The kernel URL pins to the `@main` branch during early iteration, then
to a tagged release once the kernel stabilizes:

```
@main      → always-latest         → use during development; jsDelivr cache flushed automatically on each release
@v<X.Y.Z>  → immutable, content-locked → use for production-stable pages
@<sha>     → immutable, commit-locked  → use for forensic-grade pinning
```

The release flow auto-purges `@main` and smoke-tests `@v<X.Y.Z>` after
each release. To force-refresh `@main` between releases (e.g., during
heavy iteration on the kernel), run `mise run release:cdn-purge` from
the cc-skills repo.
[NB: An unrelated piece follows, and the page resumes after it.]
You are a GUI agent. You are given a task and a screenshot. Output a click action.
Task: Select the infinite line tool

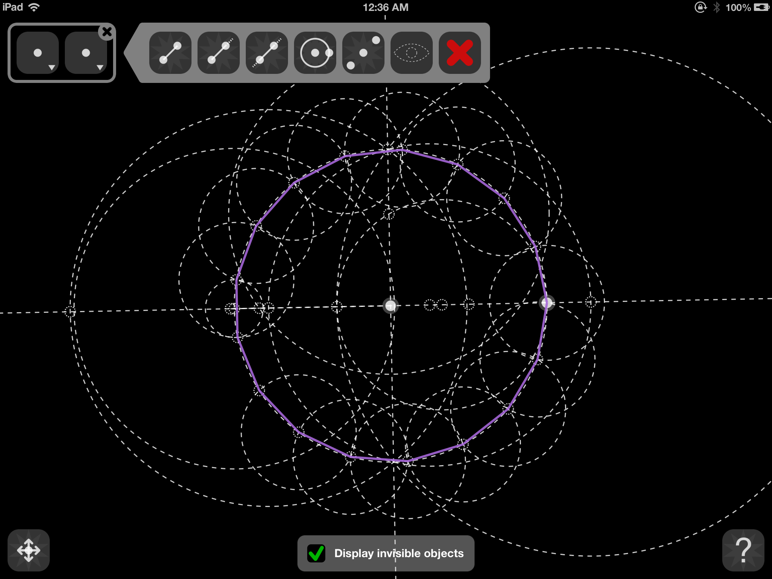(267, 53)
To bypass cache entirely on a single page, append
`?v=$(date +%s)` to the kernel link.

The auto-nav assets (`auto-nav.css`, `auto-nav.js`) are generated locally
by `build-nav.py` and live next to your HTML — they are not CDN-served.
The `?v=N` query string on those URLs is also a cache-bust knob; bump
`--asset-version` when you change the rail's CSS or JS body inside
`build-nav.py`.

## Hard rules

These are baked into the kernel and templates; if you find yourself
wanting to break them, fix the kernel instead (see Stance 3 in
`references/contributing.md`).

- No inline `<style>` blocks.
- No `style=""` attributes on HTML elements.
- No utility-class soup in HTML — class names are semantic
  (`.metric-card`, `.badge--high`), never atomic
  (`flex p-4 bg-blue-500`).
- The kernel is the single source of truth for every visual decision.
- HTML only arranges components; it never invents them.
- The filesystem layout IS the navigation graph; never hand-author the
  rail HTML between `<!-- AUTO-NAV-START -->` and `<!-- AUTO-NAV-END -->`.
  Re-run `scripts/build-nav.py` after any structural change.
- Every site must pass Lychee link-check and the orphan-page detector
  before it's considered shipped.

## Post-Execution Reflection

After this skill completes, reflect before closing the task:

0. **Locate yourself.** — Find this SKILL.md's canonical path before editing.
1. **What failed?** — Fix the instruction. If a kernel component was missing, add it (Stance 3). If the sitemap rail rendered something surprising, fix `build-nav.py` AND `references/sitemap.md`. If a _principle_ was unclear, fix `references/principles.md`.
2. **What worked better than expected?** — If a new section pattern recurs, distill it into a kernel component or into `templates/section-index.html`.
3. **What drifted?** — Keep CDN URL pins, override examples, component vocabulary, and the rail HTML markers aligned across `SKILL.md`, the templates, and `build-nav.py`.
4. **Log it.** — Evolution-log entry with trigger, fix, evidence.

Do NOT defer. The next invocation inherits whatever you leave behind.